**PROBLEM REQUIREMENTS**
Pick out all lines in the listing holding the string "Wraps" and copy them.

Start of DATA TO USE

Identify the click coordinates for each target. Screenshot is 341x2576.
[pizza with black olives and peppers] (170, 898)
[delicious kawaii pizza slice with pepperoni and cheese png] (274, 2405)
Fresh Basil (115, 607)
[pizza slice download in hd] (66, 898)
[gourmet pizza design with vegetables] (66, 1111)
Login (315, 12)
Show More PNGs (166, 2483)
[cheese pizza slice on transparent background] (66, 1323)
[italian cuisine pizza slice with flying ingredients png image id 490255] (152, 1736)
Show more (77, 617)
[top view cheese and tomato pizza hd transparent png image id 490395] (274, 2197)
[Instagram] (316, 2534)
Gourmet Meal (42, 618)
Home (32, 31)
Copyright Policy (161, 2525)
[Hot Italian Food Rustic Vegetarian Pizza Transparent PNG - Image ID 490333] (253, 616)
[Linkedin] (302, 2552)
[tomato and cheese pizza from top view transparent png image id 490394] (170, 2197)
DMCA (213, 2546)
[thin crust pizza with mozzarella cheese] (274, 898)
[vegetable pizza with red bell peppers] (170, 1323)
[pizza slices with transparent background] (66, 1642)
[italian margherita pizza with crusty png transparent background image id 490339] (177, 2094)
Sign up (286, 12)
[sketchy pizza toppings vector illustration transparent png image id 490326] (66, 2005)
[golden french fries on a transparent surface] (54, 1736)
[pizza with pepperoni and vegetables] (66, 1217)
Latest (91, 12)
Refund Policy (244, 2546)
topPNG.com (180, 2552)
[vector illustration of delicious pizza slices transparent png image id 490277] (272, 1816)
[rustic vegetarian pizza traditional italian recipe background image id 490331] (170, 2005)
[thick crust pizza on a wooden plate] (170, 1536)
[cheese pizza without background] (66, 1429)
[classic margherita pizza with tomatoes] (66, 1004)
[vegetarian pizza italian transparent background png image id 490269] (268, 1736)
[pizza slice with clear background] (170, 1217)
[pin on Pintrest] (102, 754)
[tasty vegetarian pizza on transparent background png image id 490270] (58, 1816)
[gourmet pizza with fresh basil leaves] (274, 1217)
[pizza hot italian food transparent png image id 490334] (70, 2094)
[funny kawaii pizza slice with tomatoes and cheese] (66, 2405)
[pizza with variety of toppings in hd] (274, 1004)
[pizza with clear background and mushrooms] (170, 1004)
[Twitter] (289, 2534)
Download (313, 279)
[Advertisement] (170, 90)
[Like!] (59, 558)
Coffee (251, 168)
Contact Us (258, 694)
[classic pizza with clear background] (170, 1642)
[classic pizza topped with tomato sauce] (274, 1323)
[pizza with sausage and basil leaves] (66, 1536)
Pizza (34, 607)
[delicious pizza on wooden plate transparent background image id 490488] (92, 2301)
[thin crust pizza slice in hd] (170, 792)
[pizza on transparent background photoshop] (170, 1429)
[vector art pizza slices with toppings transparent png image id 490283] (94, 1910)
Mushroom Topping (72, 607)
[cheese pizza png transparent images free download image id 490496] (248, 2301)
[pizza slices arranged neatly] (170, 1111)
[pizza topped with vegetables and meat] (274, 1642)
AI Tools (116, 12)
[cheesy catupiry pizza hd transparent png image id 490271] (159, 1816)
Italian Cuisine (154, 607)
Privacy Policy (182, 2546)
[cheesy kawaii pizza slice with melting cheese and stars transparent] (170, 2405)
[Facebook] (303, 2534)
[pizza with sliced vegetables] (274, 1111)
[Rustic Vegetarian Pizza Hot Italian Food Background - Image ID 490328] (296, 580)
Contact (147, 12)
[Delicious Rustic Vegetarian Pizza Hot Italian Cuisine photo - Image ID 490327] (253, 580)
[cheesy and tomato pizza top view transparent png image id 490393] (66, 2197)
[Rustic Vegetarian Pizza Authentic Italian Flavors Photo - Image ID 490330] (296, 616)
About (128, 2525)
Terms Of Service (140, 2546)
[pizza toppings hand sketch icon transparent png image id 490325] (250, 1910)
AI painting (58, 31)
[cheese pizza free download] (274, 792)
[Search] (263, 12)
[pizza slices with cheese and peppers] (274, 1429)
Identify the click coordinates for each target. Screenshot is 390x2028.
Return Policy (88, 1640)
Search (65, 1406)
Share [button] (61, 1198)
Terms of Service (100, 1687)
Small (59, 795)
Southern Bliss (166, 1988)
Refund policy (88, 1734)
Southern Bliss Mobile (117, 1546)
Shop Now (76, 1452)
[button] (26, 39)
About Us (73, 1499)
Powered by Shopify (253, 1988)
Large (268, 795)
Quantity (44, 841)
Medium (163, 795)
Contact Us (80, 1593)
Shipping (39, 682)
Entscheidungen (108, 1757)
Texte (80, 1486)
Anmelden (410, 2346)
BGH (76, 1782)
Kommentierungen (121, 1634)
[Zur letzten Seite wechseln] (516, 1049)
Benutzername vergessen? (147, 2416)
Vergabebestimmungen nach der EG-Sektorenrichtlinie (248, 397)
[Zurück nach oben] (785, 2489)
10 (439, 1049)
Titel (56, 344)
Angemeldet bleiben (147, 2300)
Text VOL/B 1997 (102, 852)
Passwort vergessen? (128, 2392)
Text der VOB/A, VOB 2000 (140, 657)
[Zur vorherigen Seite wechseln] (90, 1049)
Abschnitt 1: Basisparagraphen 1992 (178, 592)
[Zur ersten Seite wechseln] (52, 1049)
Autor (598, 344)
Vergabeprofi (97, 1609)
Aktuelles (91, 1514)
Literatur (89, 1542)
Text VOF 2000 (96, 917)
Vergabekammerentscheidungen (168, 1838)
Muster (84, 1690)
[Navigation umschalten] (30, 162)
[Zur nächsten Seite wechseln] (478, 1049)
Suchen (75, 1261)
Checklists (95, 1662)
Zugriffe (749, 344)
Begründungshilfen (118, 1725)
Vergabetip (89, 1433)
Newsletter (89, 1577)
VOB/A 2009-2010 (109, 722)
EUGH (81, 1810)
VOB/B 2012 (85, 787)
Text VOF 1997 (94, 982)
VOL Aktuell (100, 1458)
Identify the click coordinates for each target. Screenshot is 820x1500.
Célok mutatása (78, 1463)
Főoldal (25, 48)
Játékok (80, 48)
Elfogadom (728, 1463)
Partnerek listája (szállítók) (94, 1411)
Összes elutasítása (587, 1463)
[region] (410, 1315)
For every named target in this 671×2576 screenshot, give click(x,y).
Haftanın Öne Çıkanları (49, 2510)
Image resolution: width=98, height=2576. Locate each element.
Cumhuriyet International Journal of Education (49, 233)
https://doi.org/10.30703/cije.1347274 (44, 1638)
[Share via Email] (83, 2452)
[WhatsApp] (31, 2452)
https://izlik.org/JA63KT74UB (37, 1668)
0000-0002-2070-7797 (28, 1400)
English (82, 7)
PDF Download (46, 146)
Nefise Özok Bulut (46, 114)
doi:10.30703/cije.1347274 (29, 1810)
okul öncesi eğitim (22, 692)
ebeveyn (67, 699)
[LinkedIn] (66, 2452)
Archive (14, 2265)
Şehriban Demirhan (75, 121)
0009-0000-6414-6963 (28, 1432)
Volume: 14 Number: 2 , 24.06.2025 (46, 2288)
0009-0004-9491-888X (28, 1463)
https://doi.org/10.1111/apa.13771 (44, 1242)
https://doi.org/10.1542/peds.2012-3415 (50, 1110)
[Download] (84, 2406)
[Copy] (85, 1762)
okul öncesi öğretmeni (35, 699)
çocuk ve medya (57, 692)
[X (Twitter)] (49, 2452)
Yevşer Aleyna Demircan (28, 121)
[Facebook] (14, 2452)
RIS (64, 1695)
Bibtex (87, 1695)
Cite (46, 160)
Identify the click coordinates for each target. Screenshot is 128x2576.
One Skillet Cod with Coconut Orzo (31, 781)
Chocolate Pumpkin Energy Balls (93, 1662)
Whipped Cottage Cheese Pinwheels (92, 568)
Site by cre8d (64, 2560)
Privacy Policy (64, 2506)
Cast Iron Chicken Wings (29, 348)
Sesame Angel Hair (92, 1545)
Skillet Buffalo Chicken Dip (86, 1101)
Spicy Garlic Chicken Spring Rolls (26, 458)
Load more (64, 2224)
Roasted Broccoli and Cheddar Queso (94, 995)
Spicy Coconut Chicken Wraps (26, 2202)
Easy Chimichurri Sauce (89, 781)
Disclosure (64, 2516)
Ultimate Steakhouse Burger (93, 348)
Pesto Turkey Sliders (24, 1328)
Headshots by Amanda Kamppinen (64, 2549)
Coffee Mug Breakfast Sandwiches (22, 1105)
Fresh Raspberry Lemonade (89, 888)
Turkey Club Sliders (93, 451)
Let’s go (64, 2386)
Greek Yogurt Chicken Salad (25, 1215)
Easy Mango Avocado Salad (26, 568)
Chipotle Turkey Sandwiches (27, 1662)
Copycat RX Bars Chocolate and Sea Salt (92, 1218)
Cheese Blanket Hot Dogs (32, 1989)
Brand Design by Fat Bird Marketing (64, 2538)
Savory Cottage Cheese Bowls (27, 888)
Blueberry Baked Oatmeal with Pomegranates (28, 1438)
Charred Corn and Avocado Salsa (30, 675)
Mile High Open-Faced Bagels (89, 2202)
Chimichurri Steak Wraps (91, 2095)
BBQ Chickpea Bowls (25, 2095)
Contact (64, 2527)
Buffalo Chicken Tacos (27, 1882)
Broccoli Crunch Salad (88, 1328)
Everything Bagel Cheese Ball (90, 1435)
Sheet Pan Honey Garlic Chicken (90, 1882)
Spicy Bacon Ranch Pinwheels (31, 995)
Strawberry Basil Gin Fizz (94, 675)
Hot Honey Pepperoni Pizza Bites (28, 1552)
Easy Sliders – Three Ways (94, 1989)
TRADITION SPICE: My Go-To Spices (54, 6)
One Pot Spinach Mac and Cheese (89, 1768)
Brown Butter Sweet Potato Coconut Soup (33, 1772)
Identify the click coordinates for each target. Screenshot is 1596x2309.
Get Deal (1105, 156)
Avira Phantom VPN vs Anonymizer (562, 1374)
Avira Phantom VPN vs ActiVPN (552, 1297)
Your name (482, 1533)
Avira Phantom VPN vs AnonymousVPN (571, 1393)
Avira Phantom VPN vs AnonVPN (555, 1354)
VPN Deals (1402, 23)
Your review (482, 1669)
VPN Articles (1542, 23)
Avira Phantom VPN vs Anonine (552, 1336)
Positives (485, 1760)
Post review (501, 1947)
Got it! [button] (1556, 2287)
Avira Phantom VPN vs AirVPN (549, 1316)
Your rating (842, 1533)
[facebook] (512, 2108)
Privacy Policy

End of DATA TO USE

**RESULT**
Spicy Coconut Chicken Wraps (26, 2202)
Chimichurri Steak Wraps (91, 2095)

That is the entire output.